Частично это было связано с тем, что Планк надеялся избавиться от кванта. Только гораздо позже он осознал далеко идущие последствия своих действий. Глубоко консервативные взгляды заставили его потратить почти десятилетие на попытки уместить квант в рамки существовавшей физики. Он знал, что многие его коллеги считали это пустой тратой времени. “Я считал иначе, — писал Планк. — Я твердо знал, что элементарный квант действия [h] играет более важную роль в физике, чем мне представлялось вначале”64.

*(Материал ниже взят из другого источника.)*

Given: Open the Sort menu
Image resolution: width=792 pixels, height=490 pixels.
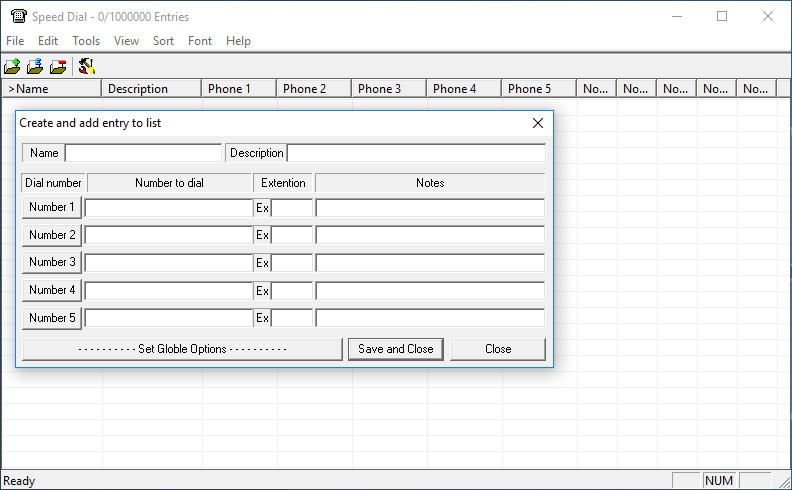Looking at the screenshot, I should point(163,41).
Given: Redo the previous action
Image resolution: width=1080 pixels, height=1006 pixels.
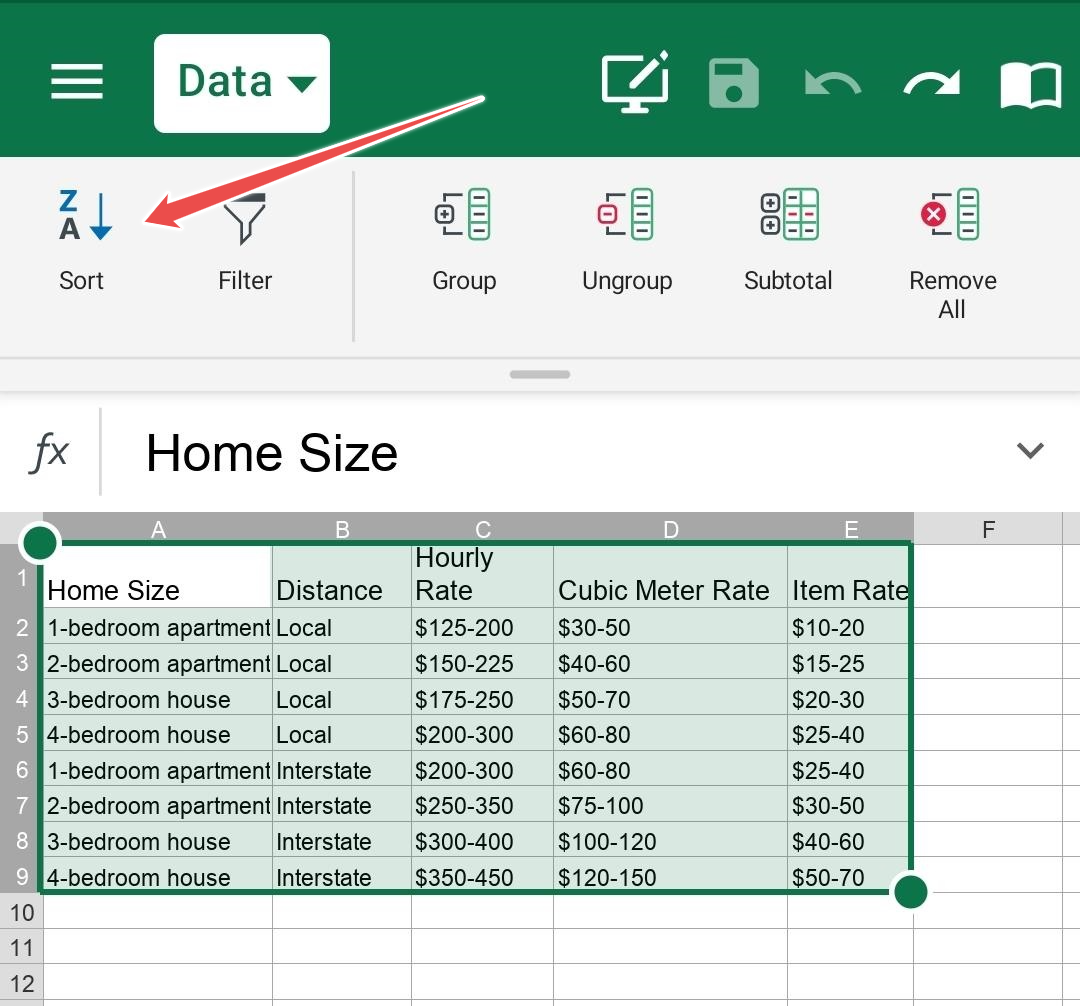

В 1947 году, спустя много лет после смерти Планка, семидесятидевятилетний Джеймс Франк, его ученик и коллега, вспоминал безнадежную борьбу Планка, его попытки “уйти от квантовой теории, понять, может ли он... насколько возможно уменьшить ее влияние”65. Франку было ясно, что Планк был “революционером поневоле”, который “в конце концов пришел к выводу, что ‘сделать ничего нельзя. Нам надо жить с квантовой теорией. И, поверьте мне, она будет развиваться’”66. Это была вполне подходящая эпитафия для упирающегося революционера.

Физикам действительно пришлось научиться “жить с квантом”. И первым это сделал совсем молодой человек, живший в Швейцарии, в Берне. Он был клерком, а не профессиональным физиком, но именно его имя Планк связывал с открытием квантования энергии. Этого клерка звали Альберт Эйнштейн.

Глава 2.

“Батрак патентного бюро”

Пятница, 17 марта 1905 года, Берн. Около восьми утра перед уходом на службу молодой человек в необычном клетчатом костюме запечатал конверт. На прохожих Альберт Эйнштейн производил впечатление человека, забывшего, выходя из дома, снять старые зеленые тапочки с вышитыми цветочками1. Шесть раз в неделю он, оставив жену и маленького сына Ганса Альберта, выходил из небольшой двухкомнатной квартиры в живописном квартале Старого города и направлялся к массивному кирпичному зданию в десяти минутах ходьбы. Мощенная камнем улица Крамгассе со знаменитой Часовой башней и аркадами с обеих сторон — одна из самых красивых в швейцарской столице. Но погруженный в свои мысли Эйнштейн шагал к главному зданию Федерального почтово-телеграфного ведомства, вряд ли замечая что-либо вокруг. Он поднимался по лестнице на третий этаж, где находилось Федеральное ведомство интеллектуальной собственности — Швейцарское бюро патентов. Здесь Эйнштейн и дюжина других технических экспертов — мужчин, одетых в более строгие темные костюмы, — по восемь часов в день занимались отделением зерна от плевел.

Тремя днями ранее Эйнштейну исполнилось двадцать шесть лет. Уже почти три года он был “батраком патентного бюро”2. Служба стала для него избавлением от “надоедливого чувства голода”3. Сама работа ему нравилась: она не надоедала, требовала умения “разносторонне мыслить”, а атмосфера в конторе была дружелюбной и успокаивающей. Позже Эйнштейн говорил об этом месте как о “светском монастыре”. Хотя должность технического эксперта III класса была весьма скромной, работа хорошо оплачивалась и оставляла достаточно времени для занятий. Несмотря на бдительный надзор начальника, грозного Фридриха Галлера, в промежутках между изучением патентов Эйнштейну удавалось выкраивать время для своих расчетов, так что его рабочий стол постепенно превратился в “кабинет теоретической физики”4.